They have shown that it is possible for light (electromagnetic waves) to propagate from point A to point B without accumulating any phase, spreading through the artificial medium as if the medium is completely missing in space. This is the first time simultaneous phase and zero-index observations have been made on the chip-scale and at the infrared wavelength.
The study, to be published on Nature Photonics's website July 10, was led by Chee Wei Wong, associate professor of mechanical engineering, and Serdar Kocaman, electrical engineering PhD candidate, both at Columbia Engineering, in collaboration with scientists at the University College of London, Brookhaven National Laboratory, and the Institute of Microelectronics of Singapore.

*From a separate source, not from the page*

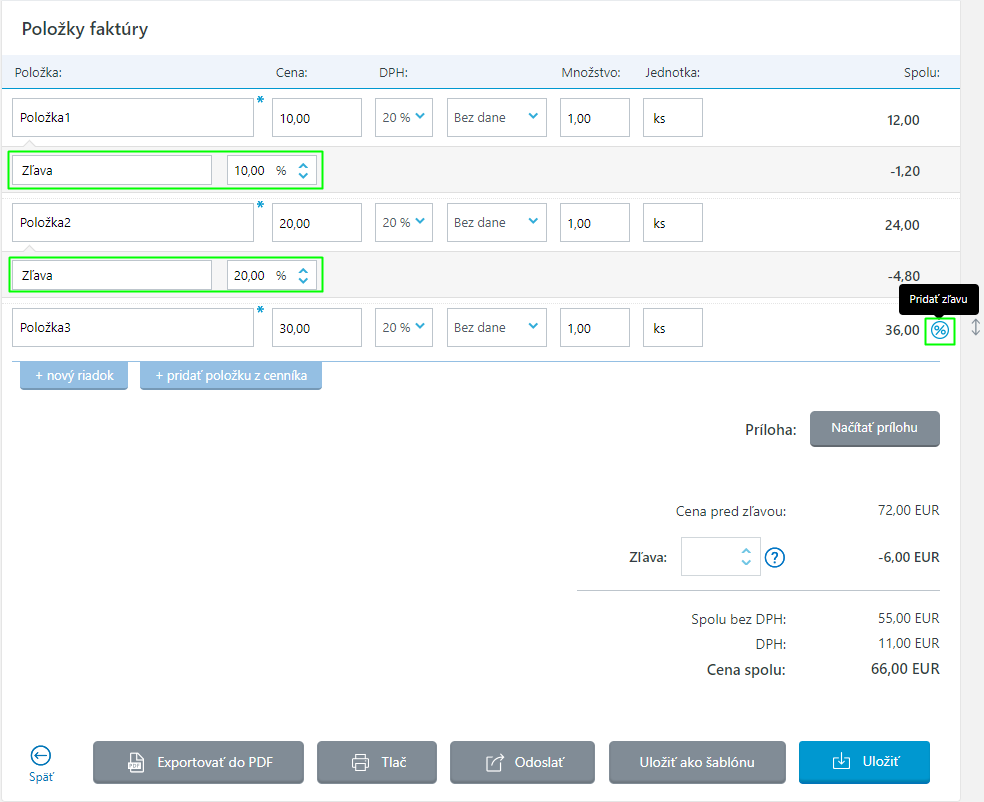The height and width of the screenshot is (802, 984).
Task: Send invoice using Odoslať button
Action: pyautogui.click(x=522, y=763)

"We're very excited about this. We've engineered and observed a metamaterial with zero refractive index," said Kocaman. "What we've seen is that the light disperses through the material as if the entire space is missing. The oscillatory phase of the electromagnetic wave doesn't even advance such as in a vacuum — this is what we term a zero-phase delay."
This exact control of optical phase is based on a unique combination of negative and positive refractive indices. All natural known materials have a positive refractive index. By sculpturing these artificial subwavelength nanostructures, the researchers were able to control the light dispersion so that a negative refractive index appeared in the medium. They then cascaded the negative index medium with a positive refractive index medium so that the complete nanostructure behaved as one with an index of refraction of zero.
"Phase control of photons is really important," said Wong. "This is a big step forward in figuring out how to carry information on photonic chips without losing control of the phase of the light."
"We can now control the flow of light, the fastest thing known to us," he continued. "This can enable self-focusing light beams, highly directive antennas, and even potentially an approach to cloak or hide objects, at least in the small-scale or a narrow band of frequencies currently."
This research was supported by grants from the National Science Foundation and the Defense Advanced Research Projects Agency.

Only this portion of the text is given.